Recorded data
***

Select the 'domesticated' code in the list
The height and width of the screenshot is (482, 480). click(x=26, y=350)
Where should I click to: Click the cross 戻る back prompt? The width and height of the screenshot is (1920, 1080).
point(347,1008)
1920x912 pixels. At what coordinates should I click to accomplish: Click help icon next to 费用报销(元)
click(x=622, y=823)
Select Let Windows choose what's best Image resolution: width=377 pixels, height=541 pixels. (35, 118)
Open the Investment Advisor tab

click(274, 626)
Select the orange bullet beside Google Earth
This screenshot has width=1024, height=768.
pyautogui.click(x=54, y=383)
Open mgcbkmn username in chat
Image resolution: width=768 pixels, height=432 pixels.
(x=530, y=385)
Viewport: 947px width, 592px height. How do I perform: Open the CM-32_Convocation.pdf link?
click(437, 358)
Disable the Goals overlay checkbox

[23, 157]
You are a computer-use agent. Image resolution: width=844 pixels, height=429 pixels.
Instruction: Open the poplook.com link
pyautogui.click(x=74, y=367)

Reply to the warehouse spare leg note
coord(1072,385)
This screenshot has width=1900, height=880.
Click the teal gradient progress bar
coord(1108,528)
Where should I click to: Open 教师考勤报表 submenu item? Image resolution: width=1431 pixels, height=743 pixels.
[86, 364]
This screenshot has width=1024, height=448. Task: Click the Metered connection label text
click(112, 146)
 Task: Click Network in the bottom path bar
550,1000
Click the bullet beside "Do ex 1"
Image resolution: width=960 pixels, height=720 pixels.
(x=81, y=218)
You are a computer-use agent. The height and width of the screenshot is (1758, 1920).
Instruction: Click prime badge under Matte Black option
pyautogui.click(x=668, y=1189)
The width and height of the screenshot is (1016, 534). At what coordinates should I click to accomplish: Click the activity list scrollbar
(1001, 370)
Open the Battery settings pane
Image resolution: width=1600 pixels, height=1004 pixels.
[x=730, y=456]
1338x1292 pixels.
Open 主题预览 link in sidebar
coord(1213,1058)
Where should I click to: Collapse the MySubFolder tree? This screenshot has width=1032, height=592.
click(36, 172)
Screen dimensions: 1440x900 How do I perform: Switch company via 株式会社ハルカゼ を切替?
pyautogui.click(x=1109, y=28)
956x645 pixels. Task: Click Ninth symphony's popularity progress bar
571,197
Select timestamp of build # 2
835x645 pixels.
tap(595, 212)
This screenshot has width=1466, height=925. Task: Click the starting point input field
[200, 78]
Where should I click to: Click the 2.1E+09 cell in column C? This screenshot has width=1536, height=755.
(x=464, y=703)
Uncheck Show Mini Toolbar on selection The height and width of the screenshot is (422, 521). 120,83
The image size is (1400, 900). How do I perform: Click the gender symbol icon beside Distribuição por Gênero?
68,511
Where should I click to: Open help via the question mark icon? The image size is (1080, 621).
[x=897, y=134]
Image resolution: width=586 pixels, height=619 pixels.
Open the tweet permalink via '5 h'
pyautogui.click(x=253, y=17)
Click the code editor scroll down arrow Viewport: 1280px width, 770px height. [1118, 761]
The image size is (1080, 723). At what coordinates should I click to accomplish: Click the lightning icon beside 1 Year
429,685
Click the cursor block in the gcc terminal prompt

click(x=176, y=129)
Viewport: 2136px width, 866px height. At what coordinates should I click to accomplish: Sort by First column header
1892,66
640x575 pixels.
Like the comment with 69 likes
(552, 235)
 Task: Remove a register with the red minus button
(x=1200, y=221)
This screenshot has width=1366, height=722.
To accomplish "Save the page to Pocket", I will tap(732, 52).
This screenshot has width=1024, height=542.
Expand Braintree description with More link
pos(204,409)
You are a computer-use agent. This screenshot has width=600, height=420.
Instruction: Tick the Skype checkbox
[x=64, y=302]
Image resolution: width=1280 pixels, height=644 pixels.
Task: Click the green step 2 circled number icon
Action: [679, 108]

***

Where the string "computer" appears in a line of the entries above, return that line.

EXERCISE SOLUTION »
You are a computer-use agent. Image resolution: width=844 pixels, height=429 pixels.
You are a computer-use agent. The height and width of the screenshot is (1758, 1920).
You are a computer-use agent. This screenshot has width=600, height=420.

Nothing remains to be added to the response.